» Problem description: Give the entries again, exactly as written.

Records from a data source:
....................
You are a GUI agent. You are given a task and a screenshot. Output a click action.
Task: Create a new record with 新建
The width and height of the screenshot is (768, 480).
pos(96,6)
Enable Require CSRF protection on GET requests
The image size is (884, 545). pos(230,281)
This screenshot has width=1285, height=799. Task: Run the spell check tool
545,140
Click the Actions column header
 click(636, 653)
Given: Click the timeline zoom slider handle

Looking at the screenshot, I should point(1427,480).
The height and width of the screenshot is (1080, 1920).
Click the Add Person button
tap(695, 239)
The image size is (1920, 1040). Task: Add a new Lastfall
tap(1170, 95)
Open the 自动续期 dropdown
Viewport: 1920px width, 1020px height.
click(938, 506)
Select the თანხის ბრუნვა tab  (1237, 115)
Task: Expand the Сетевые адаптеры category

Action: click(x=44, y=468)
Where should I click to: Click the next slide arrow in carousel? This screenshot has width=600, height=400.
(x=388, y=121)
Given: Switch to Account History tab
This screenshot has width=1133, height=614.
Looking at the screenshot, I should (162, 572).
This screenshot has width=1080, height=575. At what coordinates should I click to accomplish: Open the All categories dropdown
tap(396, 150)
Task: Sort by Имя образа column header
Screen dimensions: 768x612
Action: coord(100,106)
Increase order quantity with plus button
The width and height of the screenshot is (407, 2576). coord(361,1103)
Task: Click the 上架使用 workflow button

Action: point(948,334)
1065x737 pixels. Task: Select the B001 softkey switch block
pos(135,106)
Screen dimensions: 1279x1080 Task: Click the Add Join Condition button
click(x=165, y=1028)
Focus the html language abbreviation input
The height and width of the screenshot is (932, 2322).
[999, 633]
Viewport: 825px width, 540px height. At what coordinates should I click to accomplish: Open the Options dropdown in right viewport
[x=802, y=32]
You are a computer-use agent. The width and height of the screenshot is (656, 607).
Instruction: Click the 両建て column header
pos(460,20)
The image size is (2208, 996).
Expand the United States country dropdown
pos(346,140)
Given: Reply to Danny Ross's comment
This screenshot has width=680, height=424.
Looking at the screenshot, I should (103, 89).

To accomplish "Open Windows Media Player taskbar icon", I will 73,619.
....................
» Exercise solution:
You are a GUI agent. You are given a task and a screenshot. Output a click action.
Task: Create a new record with 新建
The width and height of the screenshot is (768, 480).
pos(96,6)
Enable Require CSRF protection on GET requests
The image size is (884, 545). pos(230,281)
This screenshot has width=1285, height=799. Task: Run the spell check tool
545,140
Click the Actions column header
 click(636, 653)
Given: Click the timeline zoom slider handle

Looking at the screenshot, I should point(1427,480).
The height and width of the screenshot is (1080, 1920).
Click the Add Person button
tap(695, 239)
The image size is (1920, 1040). Task: Add a new Lastfall
tap(1170, 95)
Open the 自动续期 dropdown
Viewport: 1920px width, 1020px height.
click(938, 506)
Select the თანხის ბრუნვა tab  (1237, 115)
Task: Expand the Сетевые адаптеры category

Action: click(x=44, y=468)
Where should I click to: Click the next slide arrow in carousel? This screenshot has width=600, height=400.
(x=388, y=121)
Given: Switch to Account History tab
This screenshot has width=1133, height=614.
Looking at the screenshot, I should (162, 572).
This screenshot has width=1080, height=575. At what coordinates should I click to accomplish: Open the All categories dropdown
tap(396, 150)
Task: Sort by Имя образа column header
Screen dimensions: 768x612
Action: coord(100,106)
Increase order quantity with plus button
The width and height of the screenshot is (407, 2576). coord(361,1103)
Task: Click the 上架使用 workflow button

Action: point(948,334)
1065x737 pixels. Task: Select the B001 softkey switch block
pos(135,106)
Screen dimensions: 1279x1080 Task: Click the Add Join Condition button
click(x=165, y=1028)
Focus the html language abbreviation input
The height and width of the screenshot is (932, 2322).
[999, 633]
Viewport: 825px width, 540px height. At what coordinates should I click to accomplish: Open the Options dropdown in right viewport
[x=802, y=32]
You are a computer-use agent. The width and height of the screenshot is (656, 607).
Instruction: Click the 両建て column header
pos(460,20)
The image size is (2208, 996).
Expand the United States country dropdown
pos(346,140)
Given: Reply to Danny Ross's comment
This screenshot has width=680, height=424.
Looking at the screenshot, I should (103, 89).

To accomplish "Open Windows Media Player taskbar icon", I will 73,619.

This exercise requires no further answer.